Here's a couple with their two children at a camp-out, in front of a quaint little wood fire. The mom is wearing make-up. The dad has a perfect tan. The little girl is blonde. Even the fire is perfect. The "father" has his arm around the boy, who is toasting a marshmallow on a perfectly twisted little stick. The lighting is magical: their faces are bright, but so is the grass behind them. I picture them all sleeping in a tidy little row of perfectly new perfectly clean sleeping bags: mom, girl, dad, boy, collie. A bear comes along and looks fierce, and everyone cowers behind dad, but he only wants a cookie. A skunk comes by. He isn't about to spray anything but everyone holds their noses. That's what you do if you see a skunk: hold your nose. They don't look like they actually smell anything bad. They look like it's fun to hold your nose when you look at a skunk and make funny faces.
Here's an old couple in a canoe. They are looking at each other. Yes, in a canoe. He is leaning to his left, and she is half-turned, looking behind. The canoe is perfectly balanced. His hair looks blow-dried and waxed. She is wearing a floppy hat that looks like someone wrinkled it to make it look rustic They both have perfectly casual yet attractive jackets. They are smiling and happy. Fun, fun, fun.
Here is a picture of the sphinx, a large pyramid, and a full moon, all in one frame, at night, perfectly exposed. Amazing.
CIBC has an ad in which an architect talks about how banking has really improved his architecture. Someone found out he wasn't really an architect. He was an actor. CIBC says, "What's the big deal? This is advertising, after all." But the ad said that "real people" were switching to CIBC. That's okay. Maybe an actor somewhere opened a new account.
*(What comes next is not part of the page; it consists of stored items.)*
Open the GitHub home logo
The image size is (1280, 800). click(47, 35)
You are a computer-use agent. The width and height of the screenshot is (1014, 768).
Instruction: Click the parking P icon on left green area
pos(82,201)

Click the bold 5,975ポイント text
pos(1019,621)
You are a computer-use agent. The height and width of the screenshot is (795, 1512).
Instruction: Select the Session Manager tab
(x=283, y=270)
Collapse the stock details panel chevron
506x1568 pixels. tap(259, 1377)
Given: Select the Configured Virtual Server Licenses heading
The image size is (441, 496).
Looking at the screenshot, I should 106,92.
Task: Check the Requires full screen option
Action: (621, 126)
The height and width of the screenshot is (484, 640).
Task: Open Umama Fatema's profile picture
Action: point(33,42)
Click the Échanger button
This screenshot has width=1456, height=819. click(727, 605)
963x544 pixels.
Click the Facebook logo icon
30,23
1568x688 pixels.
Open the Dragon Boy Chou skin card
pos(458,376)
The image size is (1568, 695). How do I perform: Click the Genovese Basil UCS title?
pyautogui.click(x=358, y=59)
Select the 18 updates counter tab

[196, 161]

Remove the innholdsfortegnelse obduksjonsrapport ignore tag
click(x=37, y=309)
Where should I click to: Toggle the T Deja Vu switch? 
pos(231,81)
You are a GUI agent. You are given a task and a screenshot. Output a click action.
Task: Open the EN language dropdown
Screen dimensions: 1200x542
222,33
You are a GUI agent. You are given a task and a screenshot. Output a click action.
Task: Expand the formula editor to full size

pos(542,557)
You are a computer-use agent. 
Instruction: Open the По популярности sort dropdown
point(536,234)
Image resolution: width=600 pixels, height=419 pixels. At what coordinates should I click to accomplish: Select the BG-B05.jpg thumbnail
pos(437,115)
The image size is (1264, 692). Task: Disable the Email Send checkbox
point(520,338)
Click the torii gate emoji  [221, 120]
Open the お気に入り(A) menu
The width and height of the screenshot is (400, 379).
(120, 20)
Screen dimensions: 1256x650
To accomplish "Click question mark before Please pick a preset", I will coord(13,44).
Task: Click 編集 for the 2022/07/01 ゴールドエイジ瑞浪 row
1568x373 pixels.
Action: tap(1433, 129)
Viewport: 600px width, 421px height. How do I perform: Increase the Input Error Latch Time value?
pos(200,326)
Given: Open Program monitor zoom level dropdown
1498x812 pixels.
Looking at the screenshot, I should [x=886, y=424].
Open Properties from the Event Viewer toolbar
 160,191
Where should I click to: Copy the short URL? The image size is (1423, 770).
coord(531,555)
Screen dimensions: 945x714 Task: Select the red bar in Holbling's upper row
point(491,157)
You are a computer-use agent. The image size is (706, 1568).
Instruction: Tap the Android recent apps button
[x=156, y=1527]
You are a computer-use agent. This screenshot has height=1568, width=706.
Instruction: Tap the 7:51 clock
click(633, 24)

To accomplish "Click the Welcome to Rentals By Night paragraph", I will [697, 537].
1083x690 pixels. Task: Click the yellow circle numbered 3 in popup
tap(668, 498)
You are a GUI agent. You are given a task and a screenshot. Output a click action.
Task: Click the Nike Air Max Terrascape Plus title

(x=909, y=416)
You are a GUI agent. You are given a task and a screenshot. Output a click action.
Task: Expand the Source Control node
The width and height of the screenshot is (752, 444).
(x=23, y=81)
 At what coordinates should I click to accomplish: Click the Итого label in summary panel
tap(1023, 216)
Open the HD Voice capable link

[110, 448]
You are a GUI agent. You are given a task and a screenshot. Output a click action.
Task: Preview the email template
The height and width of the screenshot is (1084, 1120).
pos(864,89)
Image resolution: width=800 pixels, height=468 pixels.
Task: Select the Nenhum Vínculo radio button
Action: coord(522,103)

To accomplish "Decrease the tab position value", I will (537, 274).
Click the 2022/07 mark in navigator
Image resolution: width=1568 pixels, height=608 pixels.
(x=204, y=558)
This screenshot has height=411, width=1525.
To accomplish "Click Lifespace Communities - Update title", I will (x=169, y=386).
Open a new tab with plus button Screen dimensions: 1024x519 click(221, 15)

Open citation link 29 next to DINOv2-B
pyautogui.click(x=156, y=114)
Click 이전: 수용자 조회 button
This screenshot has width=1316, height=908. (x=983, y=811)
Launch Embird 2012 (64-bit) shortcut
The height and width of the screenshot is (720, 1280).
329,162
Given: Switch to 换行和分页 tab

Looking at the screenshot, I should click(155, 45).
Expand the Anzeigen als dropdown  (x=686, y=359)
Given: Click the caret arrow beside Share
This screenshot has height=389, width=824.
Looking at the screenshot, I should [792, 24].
I don't like Walmart, but in some of their catalogues they use real store employees to model their clothing. I thought that was really cool. This is what you might actually look like if you buy this shirt. And there is a picture of Julie Schiestal in sales, Oklahoma City, wearing the shirt. I only hope that the next time they downsize, they include a few of the laid-off employees in their catalogues. Here's a new pair of running shoes. Here's Ed, downsized in Buffalo. He'll need good running shoes to get away from all his creditors now!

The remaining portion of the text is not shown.